# Shu Uemura WR EX (whitening products)



## TennGirl (Mar 2, 2008)

Recently I was given the gift of 3 Shu Uemura products from Japan:

1. WR (White Recovery) EX Whitening Lotion Enriched

2. WR EX Activating Whitening Essence

3. WR EX Activating Whitening Cream

Problem is all instructions are in Japanese






Can anyone tell me how to use these? How often I should use them, etc.?

I am in my mid-40's and have aging spots and I understand these products are good for darker spots on my face to lighten them up.

Thanks in advance.

Shannon


----------



## Kookie-for-COCO (Mar 2, 2008)

Anybody from Japan onh here?


----------



## Leony (Mar 3, 2008)

Ah, I used to have those samples before but I gave all my shu samples to my friend recently.

I can't help because I don't have the samples anymore. I tried to find the pamphlet but I think I've throw them away, because I couldn't find it lol.

As far as I can remember, I think you need to use the essence first and then the lotion/cream after. Use the cream one if you have normal/dry and lotion if you have combo/oily.

That's all I can suggest, but maybe others who have tried can help more.


----------



## Kathy (Mar 3, 2008)

Try going to Shu's website. I'm sure you can find instructions there on how to use the products. I've heard great things about their line, btw.


----------



## TennGirl (Mar 4, 2008)

Thanks for your responses. Problem is the products I have must be for the Japanese market because I can't even find them there (on the shu site) much less the instructions. I'll try what Leony said to do, just don't know how often to use them...how much is safe. Daily? You know a lot of the whitening products aren't suppose to be good for you if you use them a lot.


----------



## Leony (Mar 4, 2008)

Oh you have the full size of the products?

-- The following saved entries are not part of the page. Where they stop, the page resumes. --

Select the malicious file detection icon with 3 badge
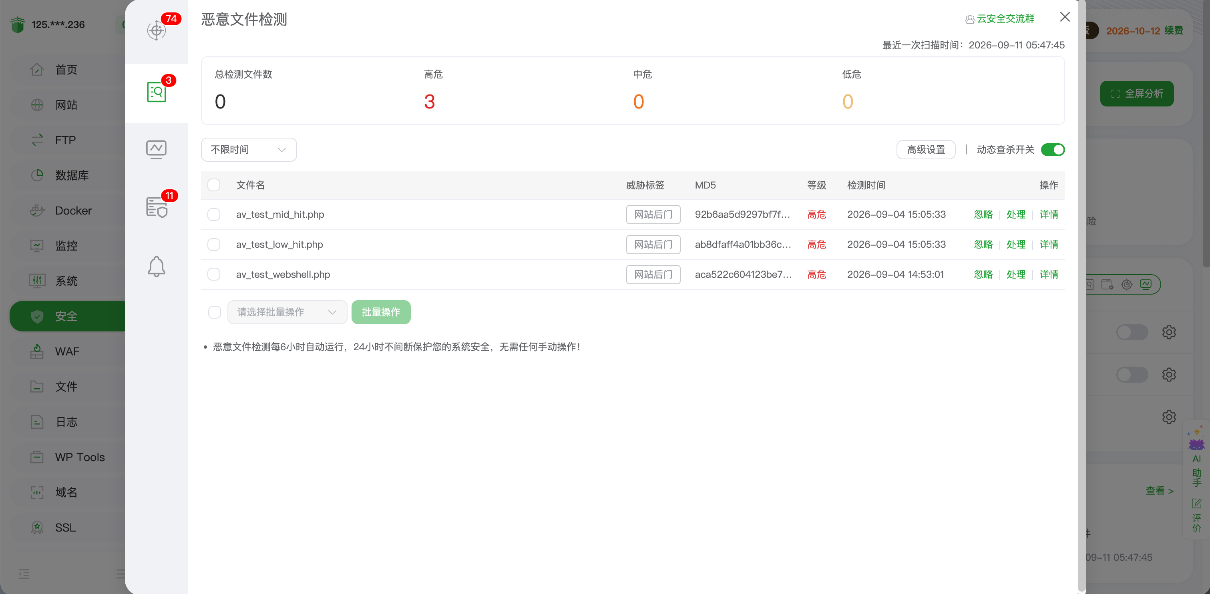156,93
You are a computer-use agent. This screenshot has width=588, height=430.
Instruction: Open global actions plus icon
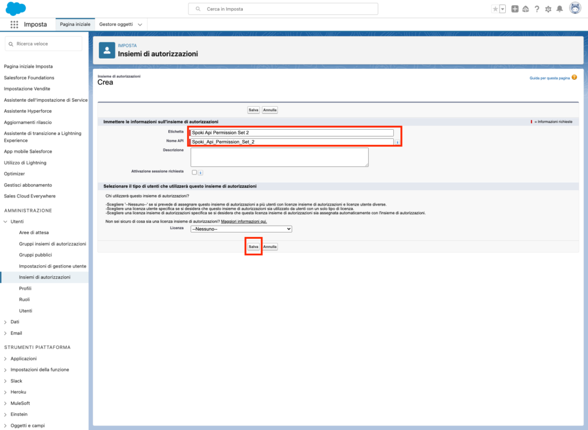[515, 9]
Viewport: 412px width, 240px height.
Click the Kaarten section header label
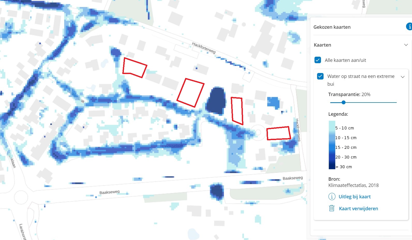322,45
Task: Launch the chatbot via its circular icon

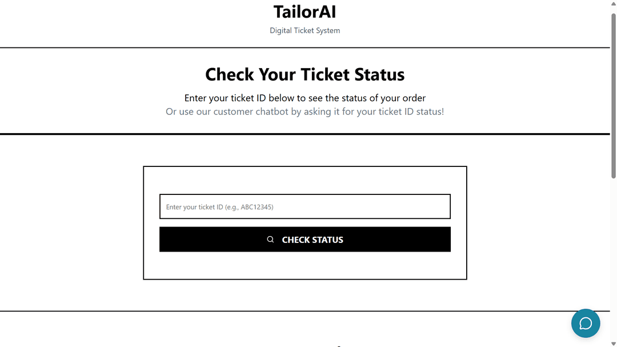Action: 586,323
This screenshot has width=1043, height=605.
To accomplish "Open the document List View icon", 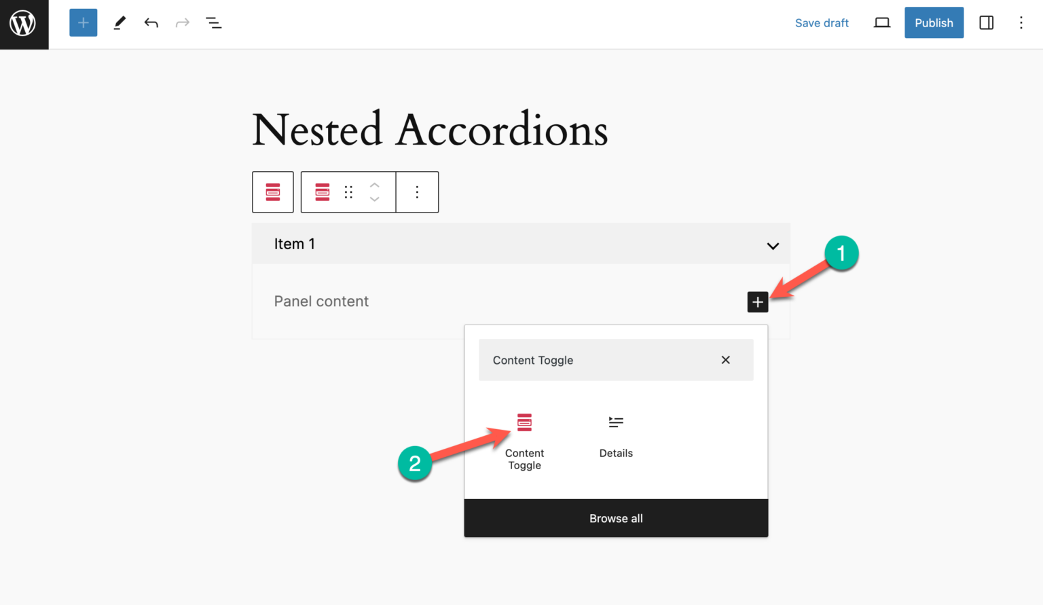I will click(x=213, y=22).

I can call my local shu counter and ask them about it.


----------



## yourleoqueen (Mar 4, 2008)

Why are you using whitening products? Is there something wrong with the color you naturally are?


----------



## mmana (Dec 25, 2008)

Originally Posted by *TennGirl* /img/forum/go_quote.gif Recently I was given the gift of 3 Shu Uemura products from Japan:1. WR (White Recovery) EX Whitening Lotion Enriched

2. WR EX Activating Whitening Essence

3. WR EX Activating Whitening Cream

Problem is all instructions are in Japanese





Can anyone tell me how to use these? How often I should use them, etc.?

I am in my mid-40's and have aging spots and I understand these products are good for darker spots on my face to lighten them up.

Thanks in advance.

Shannon

Hi Shannon! I hope this would be of help to you...
* Shu Uemura WR Ex Whitening Lotion Enriched - recommended for normal and dry skin. Application: After cleansing the face, take an appropriate amount on the palm or cotton and spread gently on the face.

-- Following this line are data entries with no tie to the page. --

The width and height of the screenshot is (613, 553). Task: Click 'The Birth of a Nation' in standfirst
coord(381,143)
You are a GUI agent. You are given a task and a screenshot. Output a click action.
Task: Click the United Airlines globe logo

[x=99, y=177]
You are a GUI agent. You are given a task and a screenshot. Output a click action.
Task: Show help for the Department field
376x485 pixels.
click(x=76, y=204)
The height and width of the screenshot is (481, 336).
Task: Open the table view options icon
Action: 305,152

* Shu Uemura WR Ex Whitening Essence - a daily essence with a light weight mositurizing texture that quickly penetrates the skin. Vitamin C derivative and gentiana extract act to slow down melanin production. Application: After cleansing and toning the skin with lotion, take an appropriate amount (2-3 pushes) on the palm and spread gently on the skin.

NOTE: The essence at the mouth of the container or the cap may become darker in color when exposed to sunlight or air. This does not indicate a problem with the quality of the product; however, for hygienic care, make sure to clean the mouth of the container and close it tightly after use.

* Shu Uemura WR Ex Whitening Cream - A comfortable cream with fresh yet pampering that veils the skin with intense moisture while completing the whitening actions. Application: After cleansing and toning the skin with lotion, essence and emulsion, take an appropriate amount on the palm and spread gently on the skin.


----------